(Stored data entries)
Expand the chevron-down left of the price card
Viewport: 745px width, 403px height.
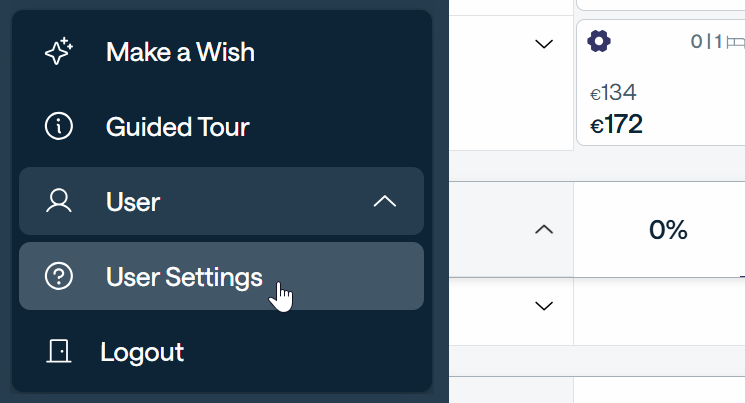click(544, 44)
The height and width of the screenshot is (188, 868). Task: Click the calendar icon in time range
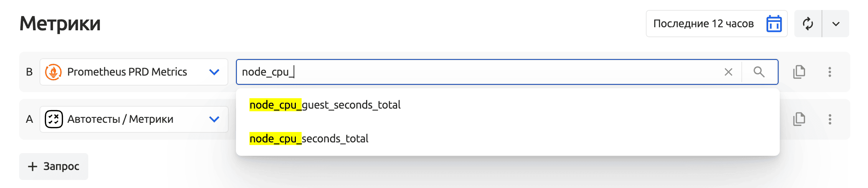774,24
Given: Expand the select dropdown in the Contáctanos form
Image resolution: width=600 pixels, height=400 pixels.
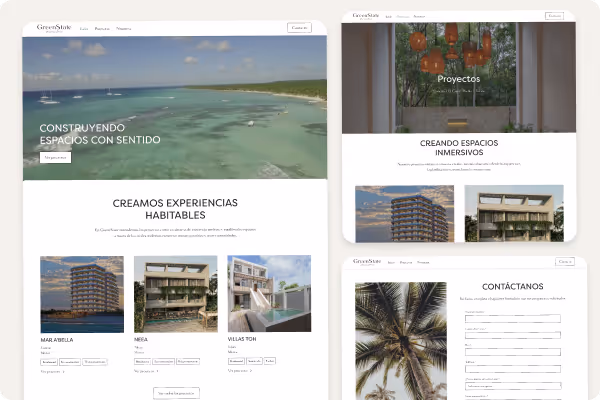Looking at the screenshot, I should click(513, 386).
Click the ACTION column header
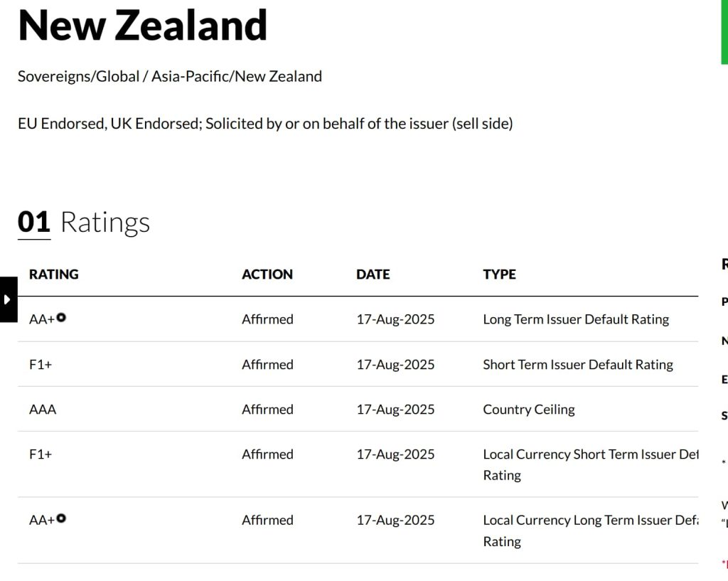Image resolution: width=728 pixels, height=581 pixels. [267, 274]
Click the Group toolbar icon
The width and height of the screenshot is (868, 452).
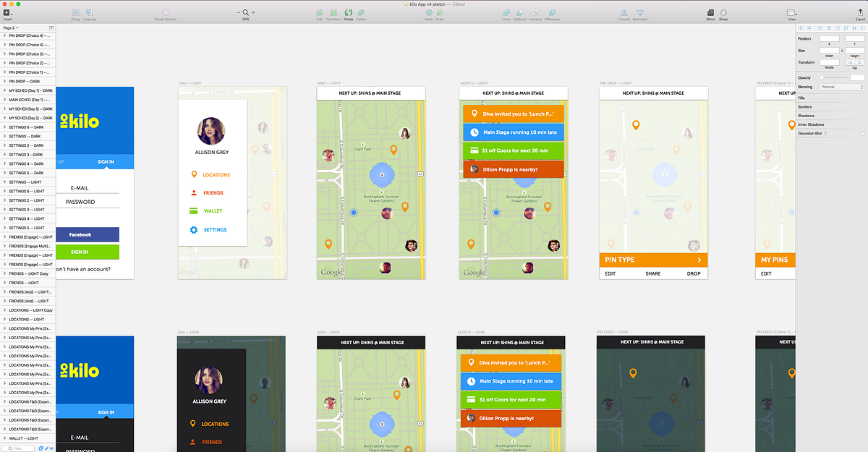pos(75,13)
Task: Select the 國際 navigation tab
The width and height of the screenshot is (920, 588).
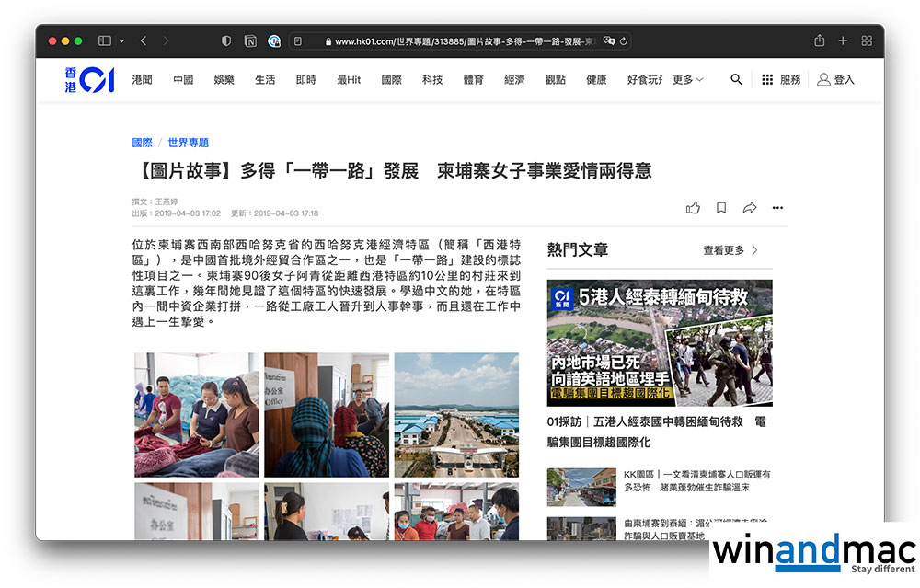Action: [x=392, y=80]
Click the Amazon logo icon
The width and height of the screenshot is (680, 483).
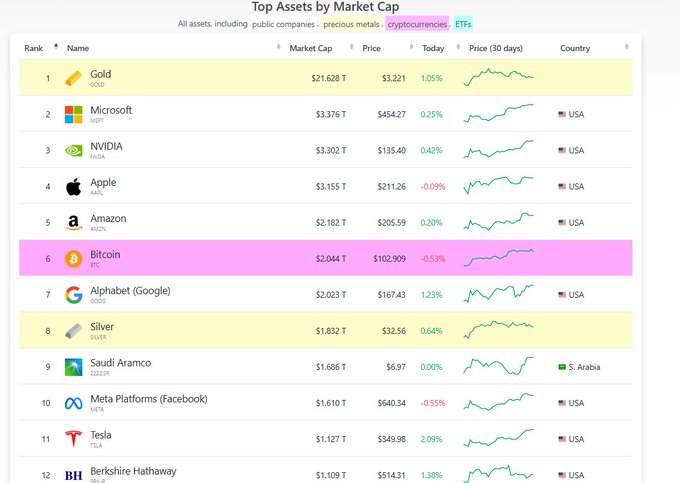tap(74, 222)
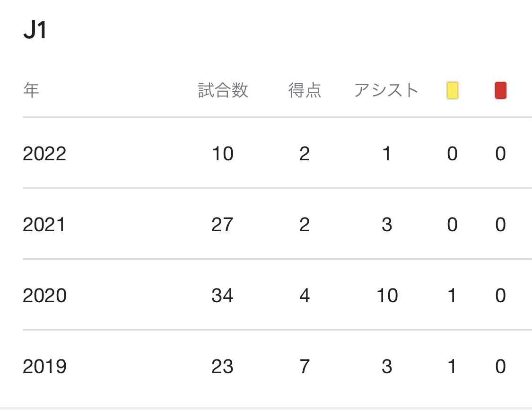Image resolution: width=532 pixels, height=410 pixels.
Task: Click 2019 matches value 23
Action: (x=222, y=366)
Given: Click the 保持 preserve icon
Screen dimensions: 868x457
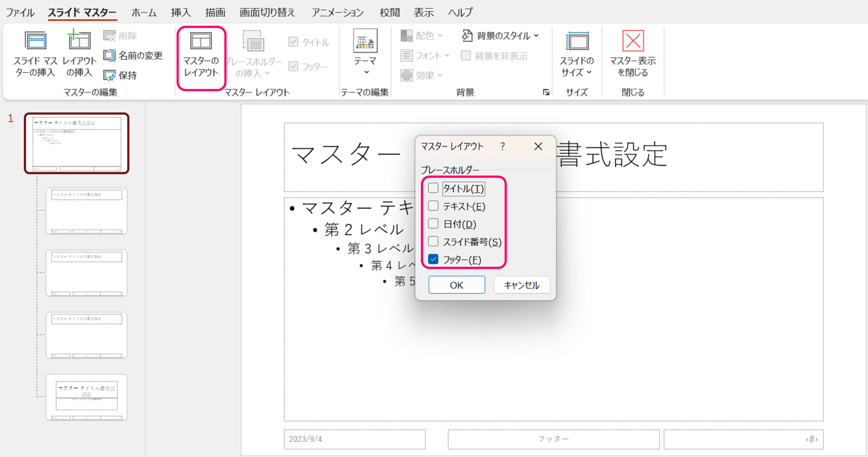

:: About this exercise ::
From the line with "Click the Group toolbar icon" to the final line of the records, inclusive, set down the lines exactly and add nothing; leave every picture out.

:: Answer below ::
Click the Group toolbar icon
The width and height of the screenshot is (868, 452).
pos(75,13)
Task: Select the 國際 navigation tab
The width and height of the screenshot is (920, 588).
Action: [x=392, y=80]
Click the Amazon logo icon
The width and height of the screenshot is (680, 483).
tap(74, 222)
Image resolution: width=532 pixels, height=410 pixels.
Task: Click 2019 matches value 23
Action: (x=222, y=366)
Given: Click the 保持 preserve icon
Screen dimensions: 868x457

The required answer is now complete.